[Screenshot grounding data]
[Start of section]

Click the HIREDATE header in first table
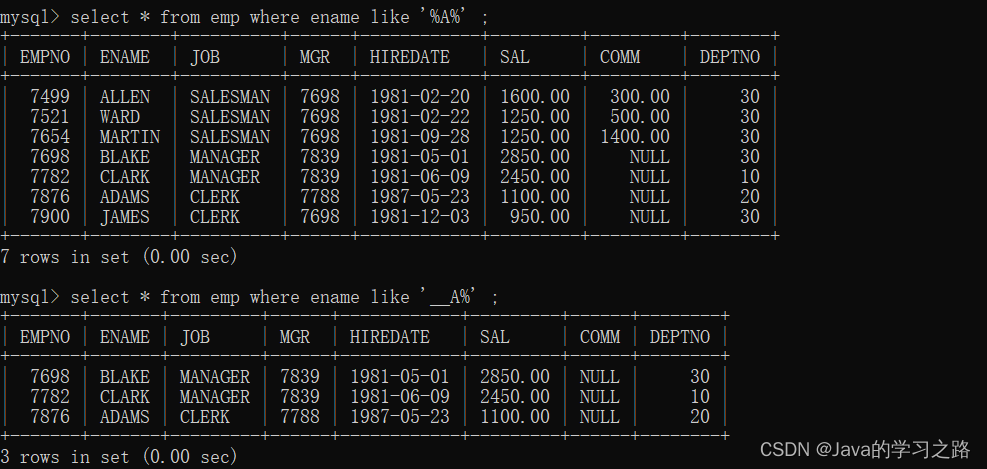This screenshot has width=987, height=469. click(410, 57)
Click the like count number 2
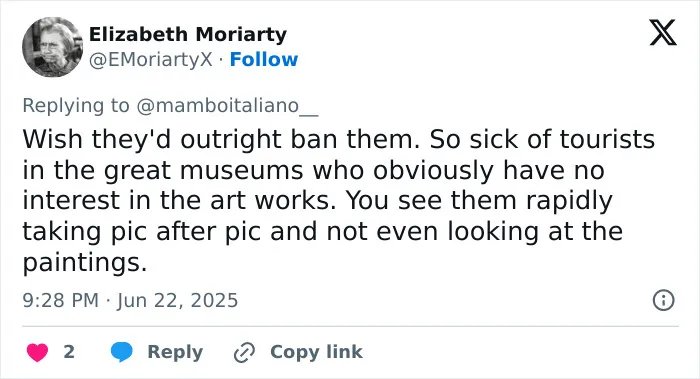This screenshot has width=700, height=379. 69,352
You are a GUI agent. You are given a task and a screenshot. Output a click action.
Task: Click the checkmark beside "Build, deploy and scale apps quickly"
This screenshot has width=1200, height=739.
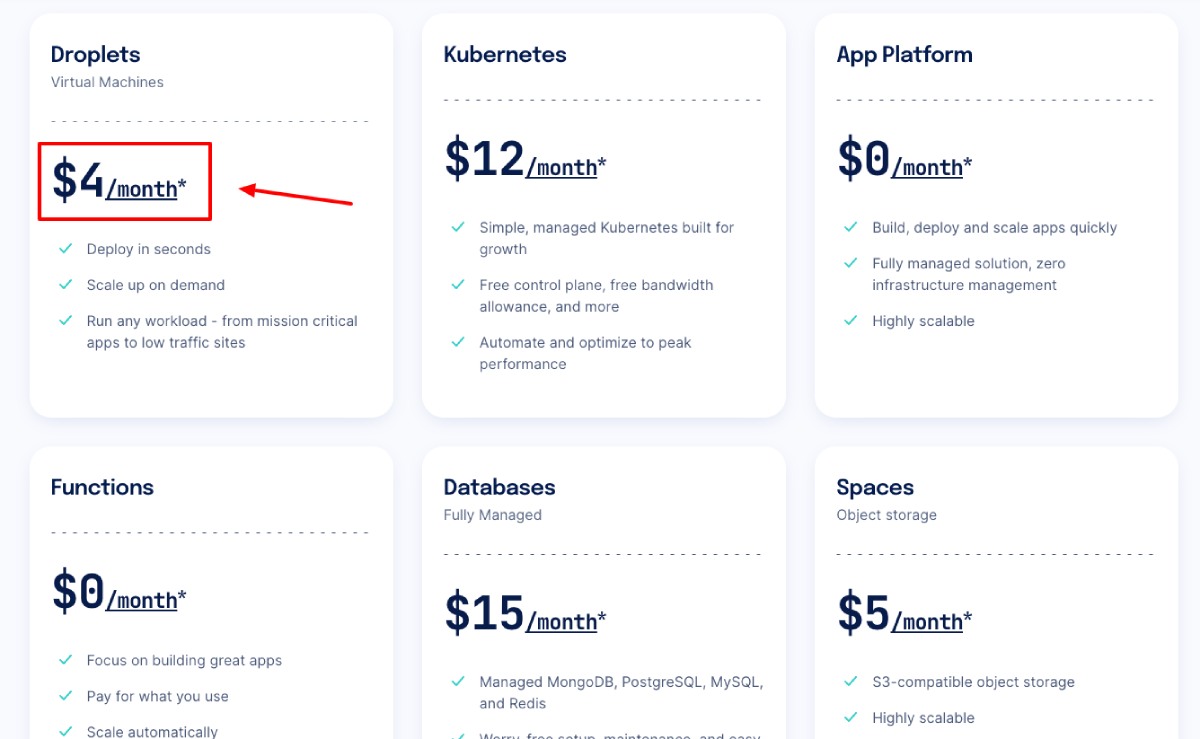(x=849, y=227)

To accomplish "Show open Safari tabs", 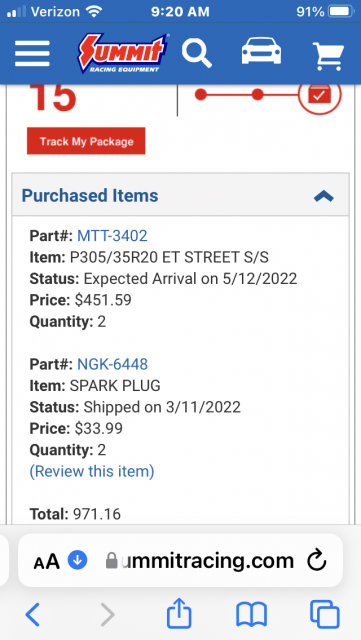I will pos(325,614).
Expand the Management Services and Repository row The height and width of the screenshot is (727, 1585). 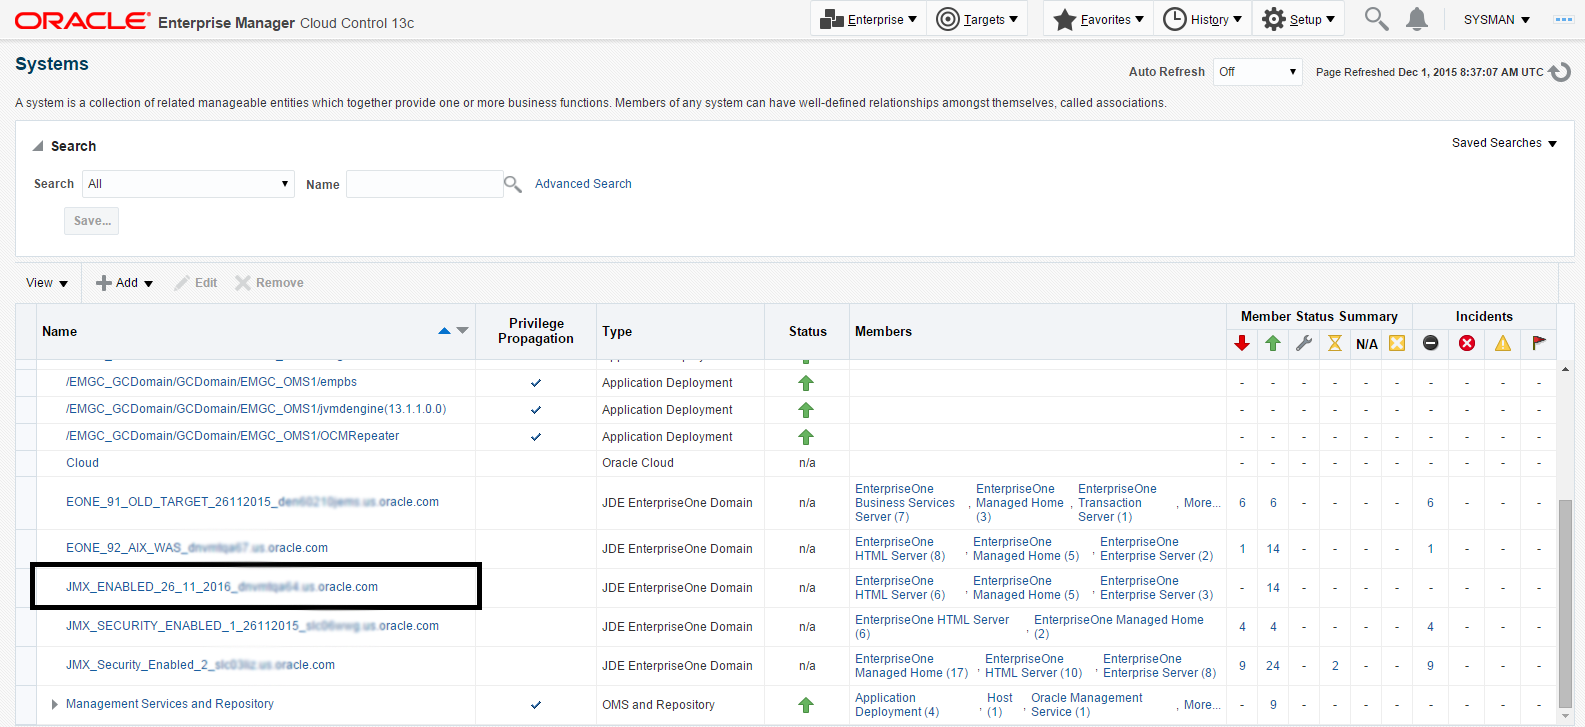pyautogui.click(x=54, y=705)
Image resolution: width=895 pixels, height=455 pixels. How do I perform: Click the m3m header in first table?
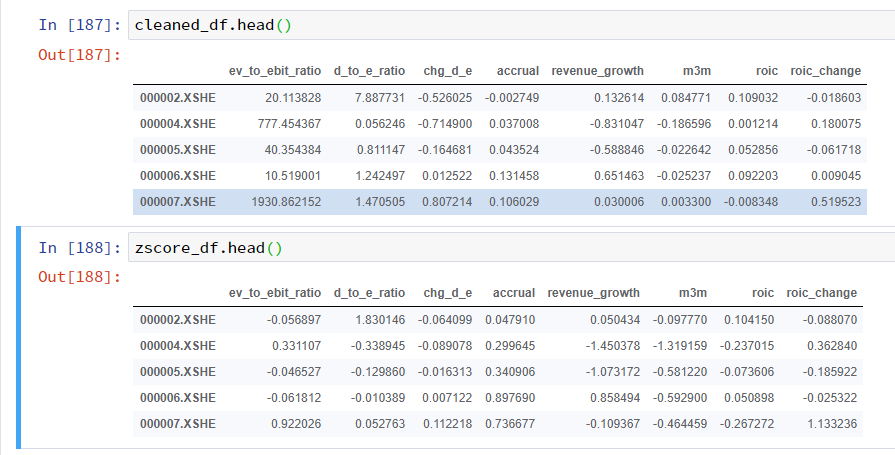(696, 71)
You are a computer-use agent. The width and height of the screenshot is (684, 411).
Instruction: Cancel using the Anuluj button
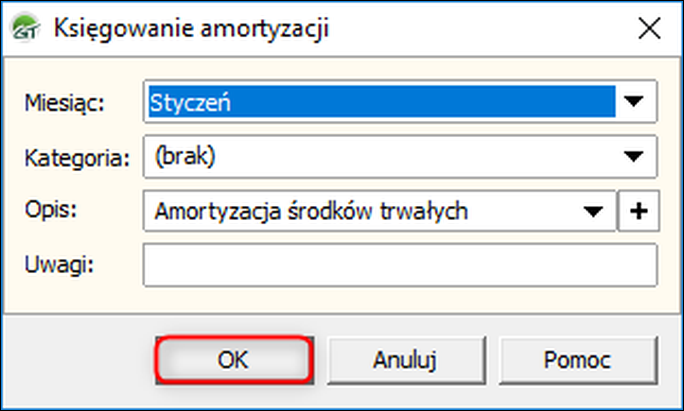coord(406,360)
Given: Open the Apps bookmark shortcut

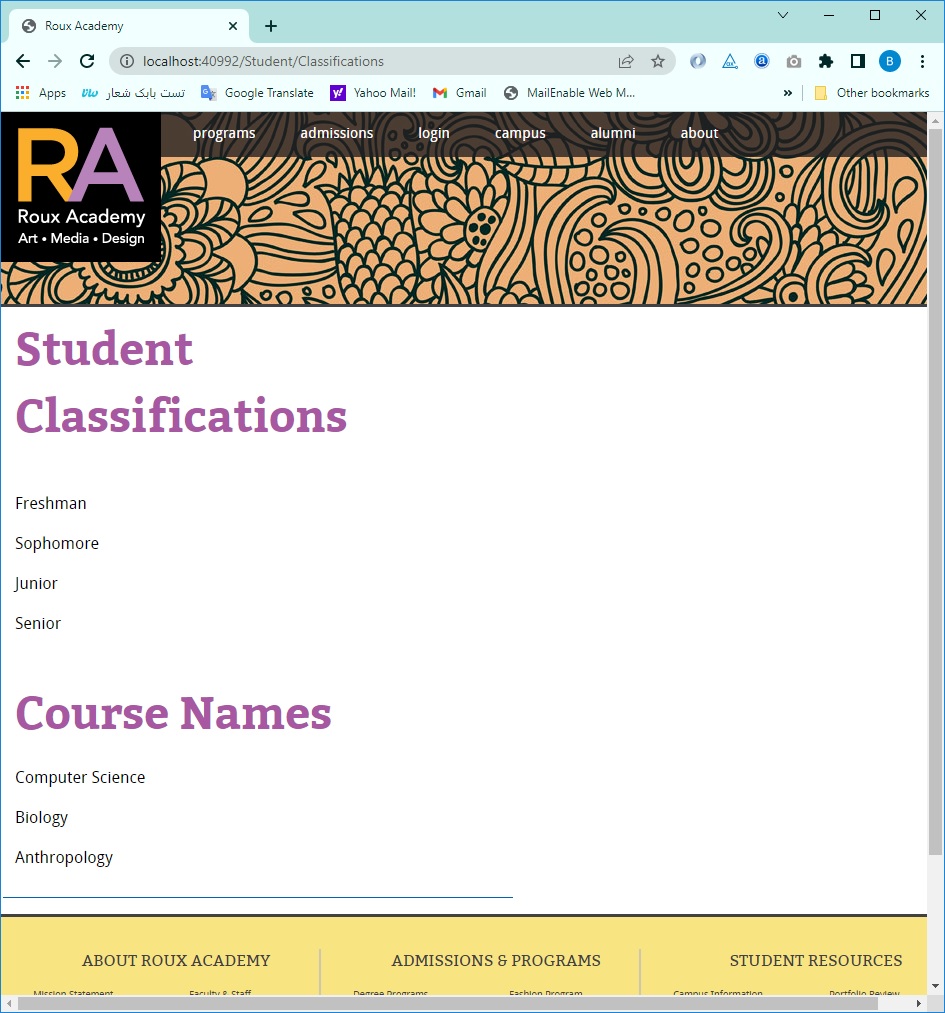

[End of section]

*Exercise prompt*: Your task is to retype, exactly and only, the lines from the line holding "Instruction: Cancel using the Anuluj button" through the final line of the data above, with both ends kept. Drop the pictures.

*Response to the exercise*:
Instruction: Cancel using the Anuluj button
coord(406,360)
Given: Open the Apps bookmark shortcut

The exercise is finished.